In case you need more proof that we live in hell, a massive sinkhole opened in an Italian hospital’s parking lot on Friday. The gaping hole, which was 20 metres deep and 2,000 square metres wide, swallowed at least three cars in the Naples car park. It also disrupted the hospital’s electricity and water lines, forcing medical workers to close a residence for people recovering from covid-19 and relocate six patients. As of Sunday, the hospital is still running on backup power sources.
Sinkholes form when there is no way for water to drain from the ground, and circulating groundwater thereby dissolves rock and soil. The surface of the ground can then collapse into the hollow cavities. In a statement to Italian TV channel SkyTG 24, Naples chief firefighter Ennio Aquilino said the hole almost certainly opened up because of recent heavy rains in the region. The province had seen extremely rainfall in the days before the hole appeared, and two weeks ago, a torrential downpour coupled with strong winds and punishing waves damaged the city’s waterfront. Climate change is increasing the odds of heavy downpours by warming the atmosphere, priming them to hold more water that can come down in deluges.
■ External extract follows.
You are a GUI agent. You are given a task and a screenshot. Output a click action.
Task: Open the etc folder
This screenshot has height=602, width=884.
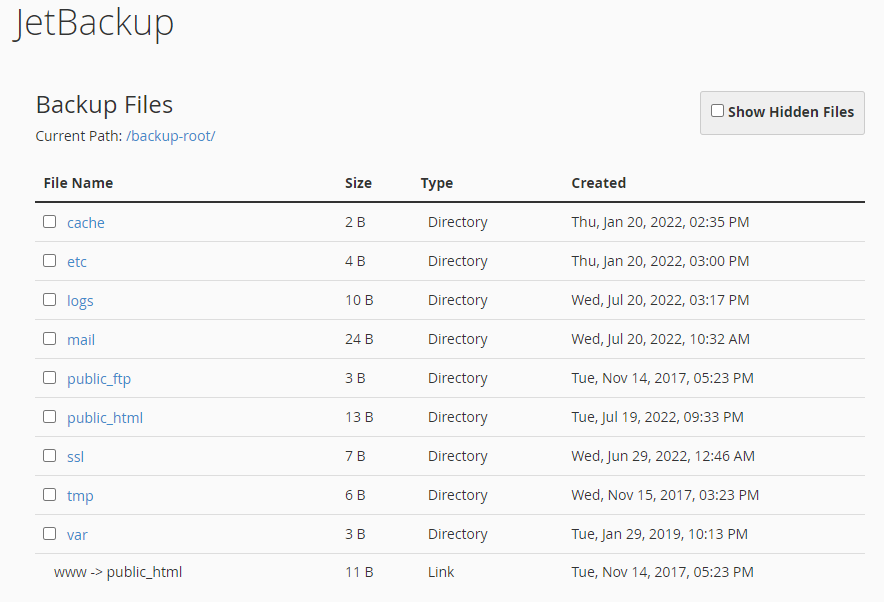click(x=77, y=262)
Incredibly, according to the Naples Police, no one was injured by the sinkhole, and thanks to backup systems, most operations at the Naples Ospedale Del Mare, or Hospital of the Sea were able to continue. Still, the wild occurrence is a scary reminder that the climate crisis is a threat multiplier.
When the covid-19 pandemic first broke out early last year, southern Italy was one of the hardest-hit parts of the world. With the nation’s healthcare system overwhelmed, Hospital of the Sea workers responded by creating the Napoli 1 COVID Centre, setting up trailers in their parking lot to house sick patients. But it seems that system wasn’t able to withstand the pressure of extreme rain and resulting sinkhole.
The incident shows how urgently we need to ensure our cities’ infrastructure can handle the effects of global warming, including sinkhole formation. Multiple lines of research suggest that as climate change ramps up precipitation, more of these collapses will take place. That will put people and property at immediate risk, and raise the odds that water supplies could face contamination.
In addition to preparing infrastructure to handle more precipitation, governments should regularly check on water infrastructure and preemptively repair corroded pipes to ensure they don’t leak water into the ground. That’s especially true in karst terrain, or topography made up of porous rocks like limestone and carbonate rock that undergirds a large swath of Florida, which are more susceptible to sinkhole formation. Some researchers are also developing additives to inject into the ground in vulnerable areas to shore it up from sinking. Of course, these adaptation plans must be coupled with efforts to curb the climate crisis by drawing down our carbon emissions as fast as possible, limiting the heavy rainfall we’ll see in the future. The last thing we need right now — or in the future — are more sinkholes swallowing such crucial infrastructure.